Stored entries
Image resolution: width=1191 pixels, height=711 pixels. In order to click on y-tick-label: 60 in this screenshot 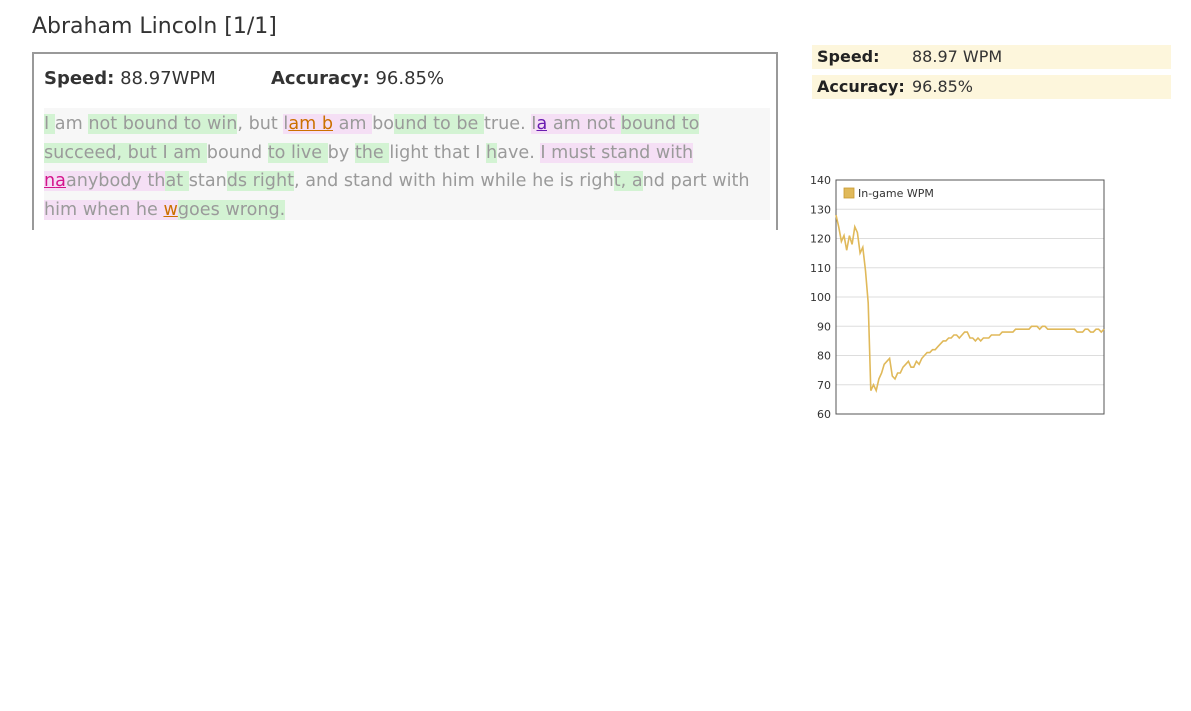, I will do `click(824, 414)`.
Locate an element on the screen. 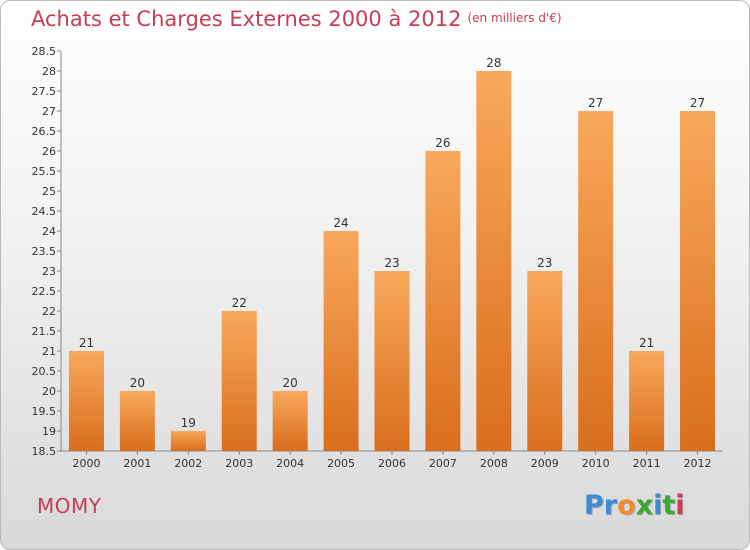  y-tick-label: 22.5 is located at coordinates (44, 292).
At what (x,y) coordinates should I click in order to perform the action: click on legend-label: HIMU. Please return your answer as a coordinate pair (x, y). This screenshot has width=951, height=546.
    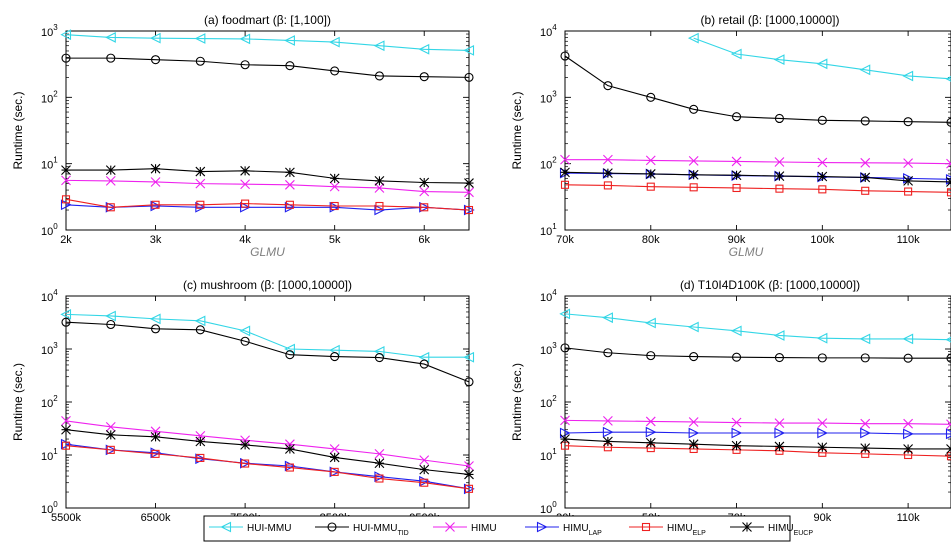
    Looking at the image, I should click on (484, 528).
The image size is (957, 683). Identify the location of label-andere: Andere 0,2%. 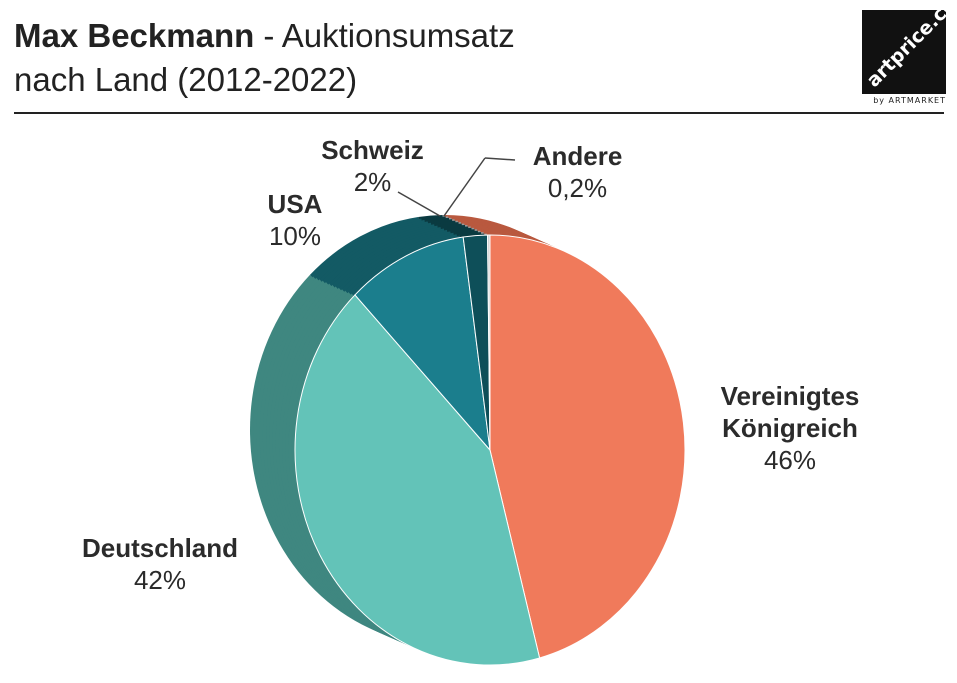
(578, 172).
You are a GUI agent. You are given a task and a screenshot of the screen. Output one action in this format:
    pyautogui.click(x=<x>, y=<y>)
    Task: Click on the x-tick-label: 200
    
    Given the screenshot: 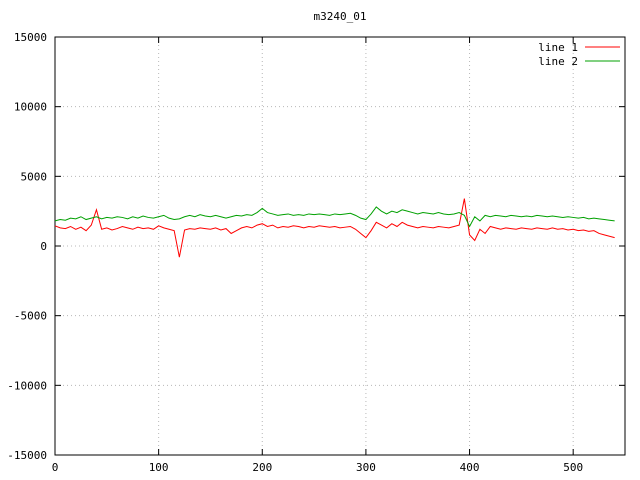 What is the action you would take?
    pyautogui.click(x=262, y=468)
    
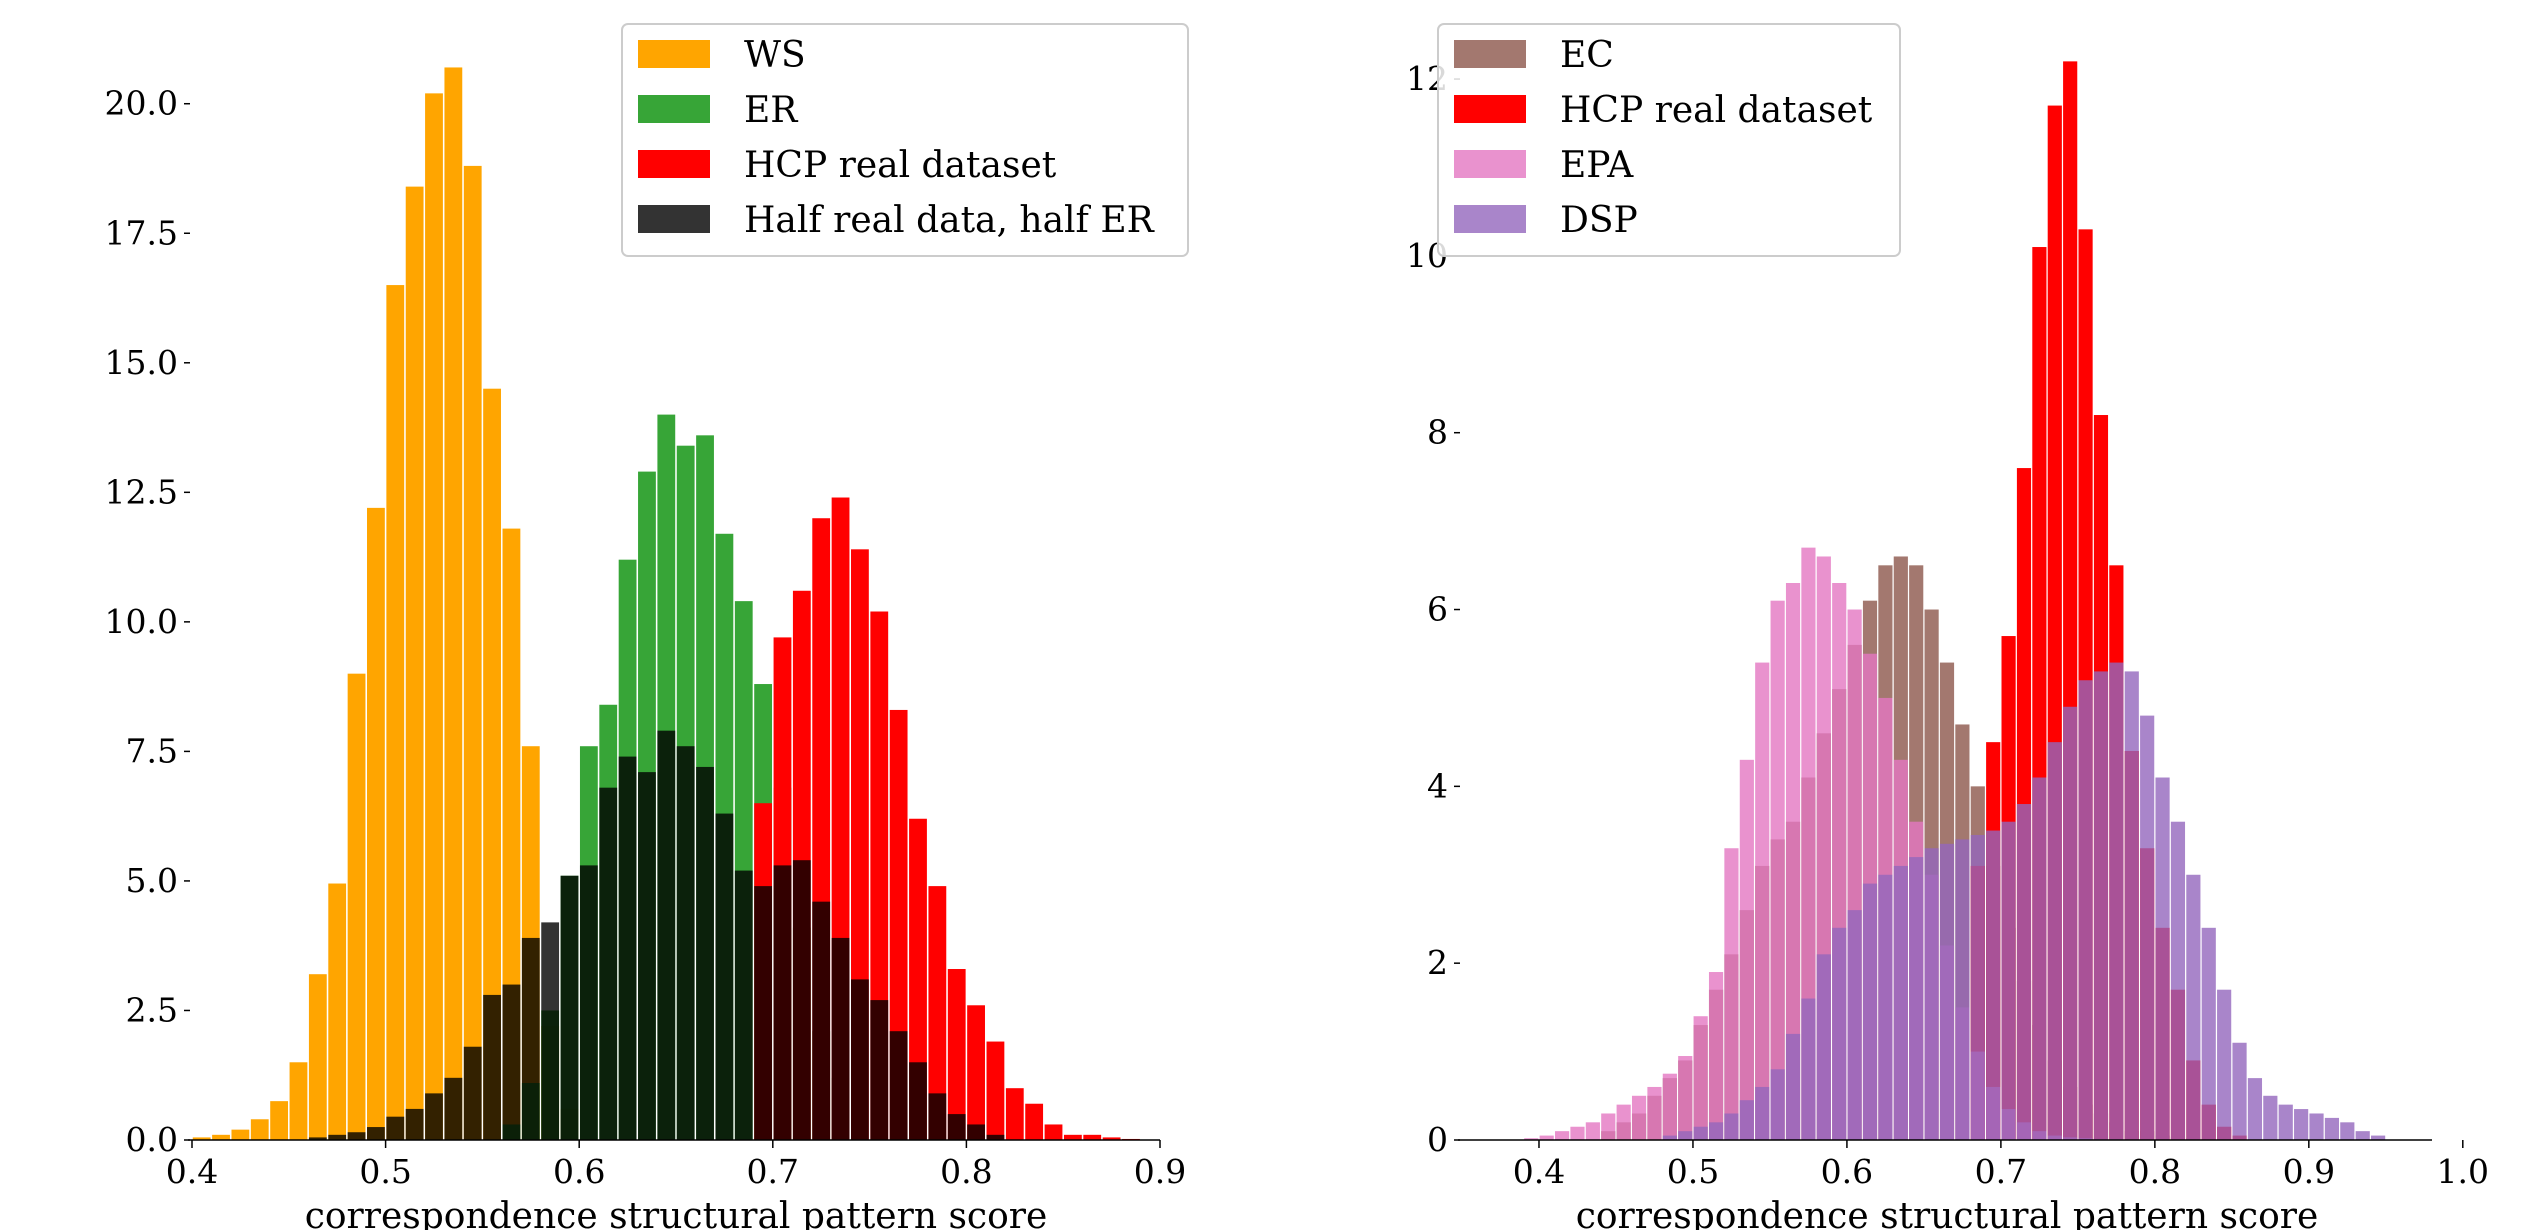  I want to click on y-tick-label: 17.5, so click(142, 232).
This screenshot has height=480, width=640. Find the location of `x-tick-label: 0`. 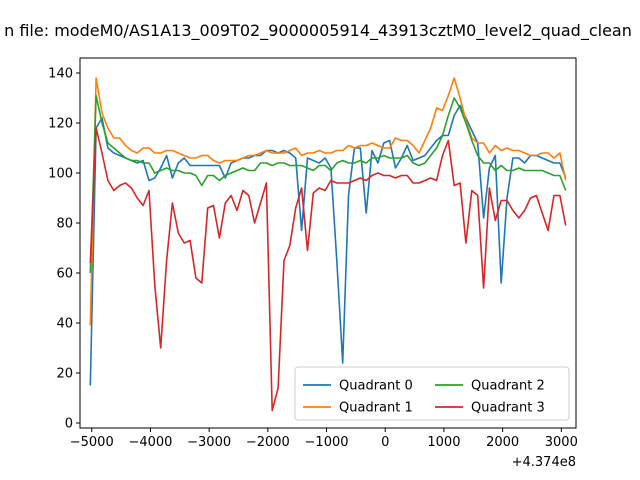

x-tick-label: 0 is located at coordinates (385, 442).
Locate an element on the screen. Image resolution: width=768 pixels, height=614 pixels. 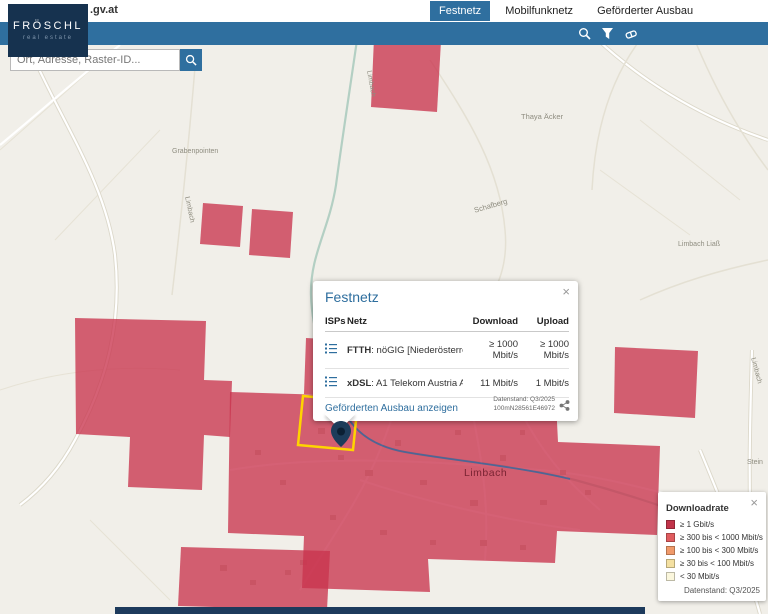
col-upload: Upload is located at coordinates (552, 322).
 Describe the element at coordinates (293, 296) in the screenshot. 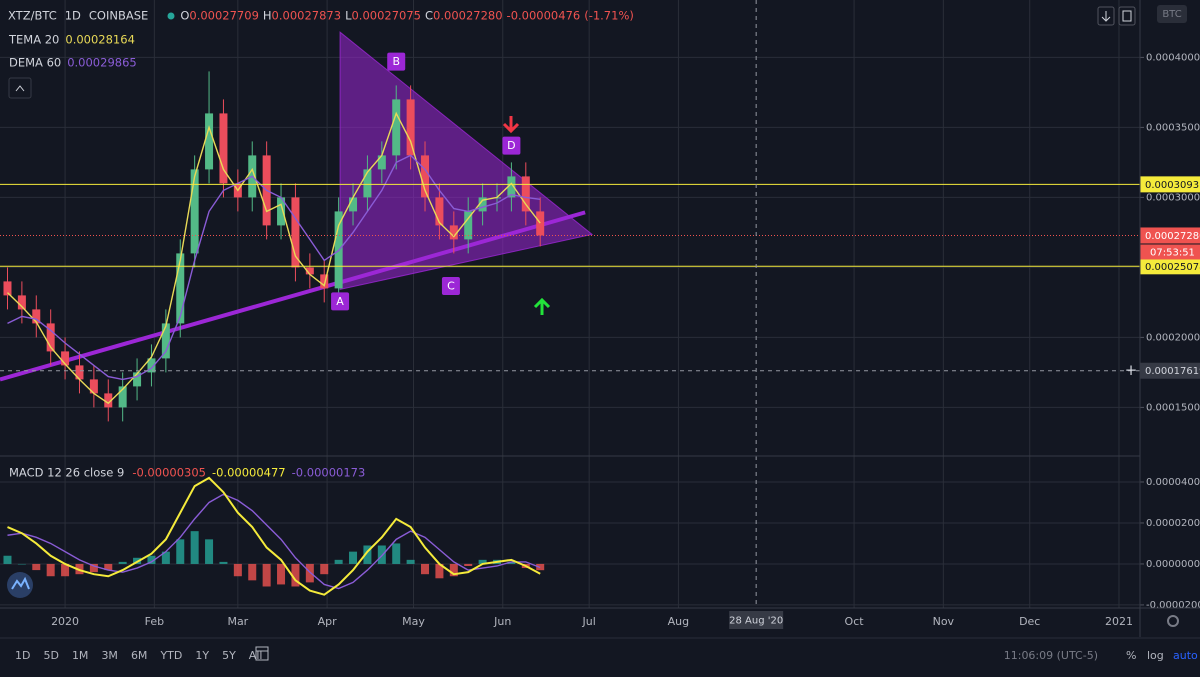

I see `trendline` at that location.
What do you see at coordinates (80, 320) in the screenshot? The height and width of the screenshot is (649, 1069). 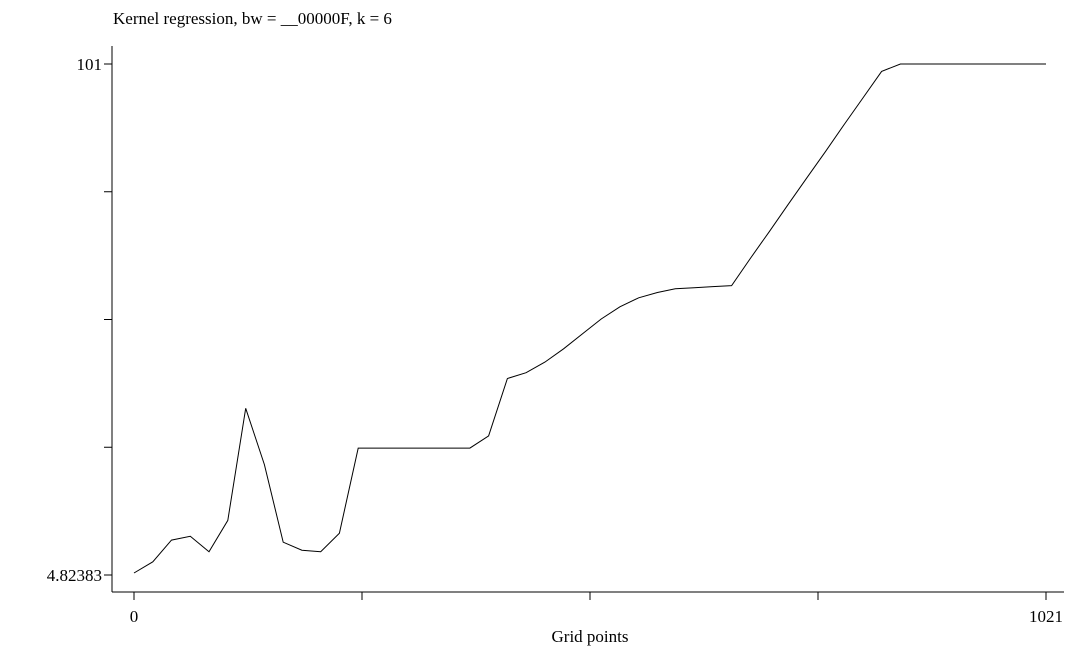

Exercise requirements: Quote the items word for word, starting at the line that contains "Locate an element on the screen. Image" and ending at the last line of the items. Leave the pictures out.

Response to this task:
Locate an element on the screen. Image resolution: width=768 pixels, height=614 pixels. 
col-upload: Upload is located at coordinates (552, 322).
 Describe the element at coordinates (293, 296) in the screenshot. 

I see `trendline` at that location.
What do you see at coordinates (80, 320) in the screenshot? The height and width of the screenshot is (649, 1069). 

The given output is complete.